In questi anni hai percepito un calo delle resistenze verso questo tipo di arte?
Conosco molto bene il sistema dell’arte italiano, che ha guardato con diffidenza questo tipo di arte. Qualche galleria giovane ha cercato di cogliere le opportunità di questo nuovo mercato, ma internazionalmente vedo molta più curiosità. Le sale immersive nei musei sono un segnale di un grande interesse culturale per queste nuove tecnologie.
Hai in mente qualche nuovo progetto che partecipa a questa evoluzione?
Sto esplorando il rapporto sinestetico con la musica e creando dei mondi con il mio progetto prossimo che si chiama “X-Scapes.” È un progetto che unisce paesaggi generativi e arte sinestetica. Voglio creare un guscio in cui il mondo viene forgiato dall’audio. Sto aspettando il guscio giusto per renderlo fruibile. Ho sempre cercato di superarmi e di evolvermi come artista, esplorando nuovi territori.
Dove possiamo vedere le tue opere?
Ho appena finito una mostra in Cina e sto organizzando un evento a Shanghai entro la fine dell’anno. C’è anche un’installazione a Milano durante un festival di crypto poesia, ma sto valutando se inserire elementi di blockchain. Al Meet di Milano è possibile vedere le mie installazioni immersive su appuntamento. È un’opportunità unica di fruire le opere in un archivio permanente.
Siamo arrivati a un punto in cui abbiamo evidenziato come l’arte possa evolversi e guardare avanti coinvolgendo vari aspetti. Pensi che questo sia il futuro dell’arte?
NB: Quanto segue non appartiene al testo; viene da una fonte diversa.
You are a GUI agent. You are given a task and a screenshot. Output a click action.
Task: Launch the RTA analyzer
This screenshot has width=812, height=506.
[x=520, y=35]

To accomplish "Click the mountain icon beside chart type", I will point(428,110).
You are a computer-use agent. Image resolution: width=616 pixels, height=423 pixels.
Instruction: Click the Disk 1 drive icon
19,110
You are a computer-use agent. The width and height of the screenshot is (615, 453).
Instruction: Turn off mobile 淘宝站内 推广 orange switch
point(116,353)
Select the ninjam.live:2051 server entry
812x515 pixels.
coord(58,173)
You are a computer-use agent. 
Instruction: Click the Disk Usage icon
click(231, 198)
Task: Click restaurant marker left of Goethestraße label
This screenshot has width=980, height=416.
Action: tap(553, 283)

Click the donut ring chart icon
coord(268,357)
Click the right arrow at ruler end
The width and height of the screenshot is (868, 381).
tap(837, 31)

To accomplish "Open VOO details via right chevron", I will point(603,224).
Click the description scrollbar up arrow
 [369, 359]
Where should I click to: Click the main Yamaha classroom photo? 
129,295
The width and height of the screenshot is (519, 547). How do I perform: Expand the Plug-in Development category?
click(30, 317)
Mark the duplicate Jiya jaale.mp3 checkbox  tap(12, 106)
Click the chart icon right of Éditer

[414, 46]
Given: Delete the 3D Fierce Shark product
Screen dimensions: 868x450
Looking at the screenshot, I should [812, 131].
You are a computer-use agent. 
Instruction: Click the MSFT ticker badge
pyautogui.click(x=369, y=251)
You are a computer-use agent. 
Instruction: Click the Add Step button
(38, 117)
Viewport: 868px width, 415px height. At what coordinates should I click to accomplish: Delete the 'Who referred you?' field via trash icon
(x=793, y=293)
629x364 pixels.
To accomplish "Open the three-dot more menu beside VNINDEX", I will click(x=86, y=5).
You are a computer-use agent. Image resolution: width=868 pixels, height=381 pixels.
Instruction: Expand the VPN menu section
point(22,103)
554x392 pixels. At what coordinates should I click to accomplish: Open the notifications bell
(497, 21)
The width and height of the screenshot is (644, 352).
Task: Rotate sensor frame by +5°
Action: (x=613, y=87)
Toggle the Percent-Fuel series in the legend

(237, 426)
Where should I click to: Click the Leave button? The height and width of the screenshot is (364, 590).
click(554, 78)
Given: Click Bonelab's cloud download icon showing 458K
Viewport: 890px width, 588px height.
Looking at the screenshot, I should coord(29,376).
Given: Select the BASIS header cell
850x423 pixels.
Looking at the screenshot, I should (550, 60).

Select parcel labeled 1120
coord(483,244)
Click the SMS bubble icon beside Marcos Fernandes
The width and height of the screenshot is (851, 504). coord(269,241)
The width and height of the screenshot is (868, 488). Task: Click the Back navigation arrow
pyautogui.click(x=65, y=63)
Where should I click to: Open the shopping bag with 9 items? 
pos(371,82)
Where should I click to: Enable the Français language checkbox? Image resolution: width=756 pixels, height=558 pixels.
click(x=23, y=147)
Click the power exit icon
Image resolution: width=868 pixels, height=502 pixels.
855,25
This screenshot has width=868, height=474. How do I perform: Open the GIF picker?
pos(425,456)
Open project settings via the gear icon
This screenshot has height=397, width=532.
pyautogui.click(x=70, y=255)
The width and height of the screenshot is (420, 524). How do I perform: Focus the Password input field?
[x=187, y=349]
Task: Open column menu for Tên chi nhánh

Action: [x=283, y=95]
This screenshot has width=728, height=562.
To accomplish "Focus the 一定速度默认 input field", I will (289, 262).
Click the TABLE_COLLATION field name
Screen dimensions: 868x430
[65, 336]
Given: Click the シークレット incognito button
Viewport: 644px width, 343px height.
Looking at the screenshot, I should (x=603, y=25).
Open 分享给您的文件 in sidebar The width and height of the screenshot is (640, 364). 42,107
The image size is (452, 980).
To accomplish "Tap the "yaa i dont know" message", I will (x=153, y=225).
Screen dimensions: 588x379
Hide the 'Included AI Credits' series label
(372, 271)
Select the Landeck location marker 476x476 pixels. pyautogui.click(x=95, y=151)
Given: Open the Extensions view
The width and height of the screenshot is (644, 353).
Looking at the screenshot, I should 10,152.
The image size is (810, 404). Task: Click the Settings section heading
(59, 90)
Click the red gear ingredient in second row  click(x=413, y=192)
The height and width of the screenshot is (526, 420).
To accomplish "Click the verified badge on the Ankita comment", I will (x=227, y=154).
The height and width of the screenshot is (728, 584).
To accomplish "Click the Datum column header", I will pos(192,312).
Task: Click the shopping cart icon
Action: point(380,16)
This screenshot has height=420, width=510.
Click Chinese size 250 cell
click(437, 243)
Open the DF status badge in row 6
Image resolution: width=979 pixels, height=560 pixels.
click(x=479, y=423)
Sì, penso che un’unione saggia e rispettosa di arte, tecnologia e neuroscienza allargherà tantissimo i confini di quello che oggi consideriamo arte. La tecnologia gioca un ruolo cruciale, non solo nel mercato artistico, ma in tutti gli ambiti. Le nuove tecnologie permetteranno di esplorare e creare opere d’arte in modi che non avremmo mai immaginato.